Role of Ca2+ stores in metabotropic L-glutamate receptor-mediated supralinear Ca2+ signaling in rat hippocampal neurons

Abstract

The role of metabotropic L-glutamate (mGlu) receptors in supralinear Ca2+ signaling was investigated in cultured hippocampal cells using Ca2+ imaging techniques and whole-cell voltage-clamp recording. In neurons, but not gila, global supralinear Ca2+ release from intracellular stores was observed when the mGlu receptor agonist (RS)-3,5-dihydroxyphenylglycine (DHPG) was combined with elevated extracellular K+ levels (10.8 mM), moderate depolarization (15-30 mV), or NMDA (3 μM). There was a delay (2-8 min) before the stores were fully charged, and the enhancement persisted for a short period (up to 10 min) after removal of the store-loading stimulus. Studies with the mGlu receptor antagonist 2-methyl-6-(phenylethynyl)-pyridine demonstrated that these effects were mediated by activation of the mGlu5 receptor subtype. The L-type voltage-gated Ca2+ channel antagonist nifedipine (10 μM) substantially reduced responses to DHPG obtained in the presence of elevated extracellular K+ but not NMDA. This suggests that the Ca2+ that is required to load the stores can enter either through L-type voltage-gated Ca2+ channels or directly through NMDA receptors.
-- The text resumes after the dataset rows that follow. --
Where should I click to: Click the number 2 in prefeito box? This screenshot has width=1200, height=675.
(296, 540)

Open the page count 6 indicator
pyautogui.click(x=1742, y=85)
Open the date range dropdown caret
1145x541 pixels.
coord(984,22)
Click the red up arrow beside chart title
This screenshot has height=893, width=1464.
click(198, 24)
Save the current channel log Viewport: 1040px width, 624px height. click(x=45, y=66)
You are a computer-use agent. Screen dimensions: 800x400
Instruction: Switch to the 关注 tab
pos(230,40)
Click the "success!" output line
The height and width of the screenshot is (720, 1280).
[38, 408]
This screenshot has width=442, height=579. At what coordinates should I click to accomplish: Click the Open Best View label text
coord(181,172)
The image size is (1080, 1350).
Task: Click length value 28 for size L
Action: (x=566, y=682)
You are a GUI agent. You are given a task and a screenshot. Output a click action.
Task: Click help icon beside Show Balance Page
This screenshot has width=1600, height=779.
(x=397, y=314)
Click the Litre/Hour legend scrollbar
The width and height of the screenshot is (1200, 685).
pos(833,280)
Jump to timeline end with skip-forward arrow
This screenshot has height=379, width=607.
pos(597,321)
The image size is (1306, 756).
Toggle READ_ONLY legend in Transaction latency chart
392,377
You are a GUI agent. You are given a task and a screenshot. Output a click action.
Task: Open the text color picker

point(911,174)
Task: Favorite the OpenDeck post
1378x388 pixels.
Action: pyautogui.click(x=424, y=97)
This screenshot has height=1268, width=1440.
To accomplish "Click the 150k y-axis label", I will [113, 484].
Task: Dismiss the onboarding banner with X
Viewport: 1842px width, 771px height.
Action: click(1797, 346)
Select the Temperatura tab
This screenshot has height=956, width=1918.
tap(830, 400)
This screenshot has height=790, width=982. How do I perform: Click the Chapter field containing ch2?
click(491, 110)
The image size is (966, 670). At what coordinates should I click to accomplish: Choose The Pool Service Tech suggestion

The findings that both depolarization and NMDA receptor activation can facilitate mGlu receptor Ca2+ signaling adds considerable flexibility to the processes that underlie activity-dependent changes in synaptic strength. In particular, a temporal separation between the store-loading stimulus and the activation of mGlu receptors could be used as a recency detector in neurons.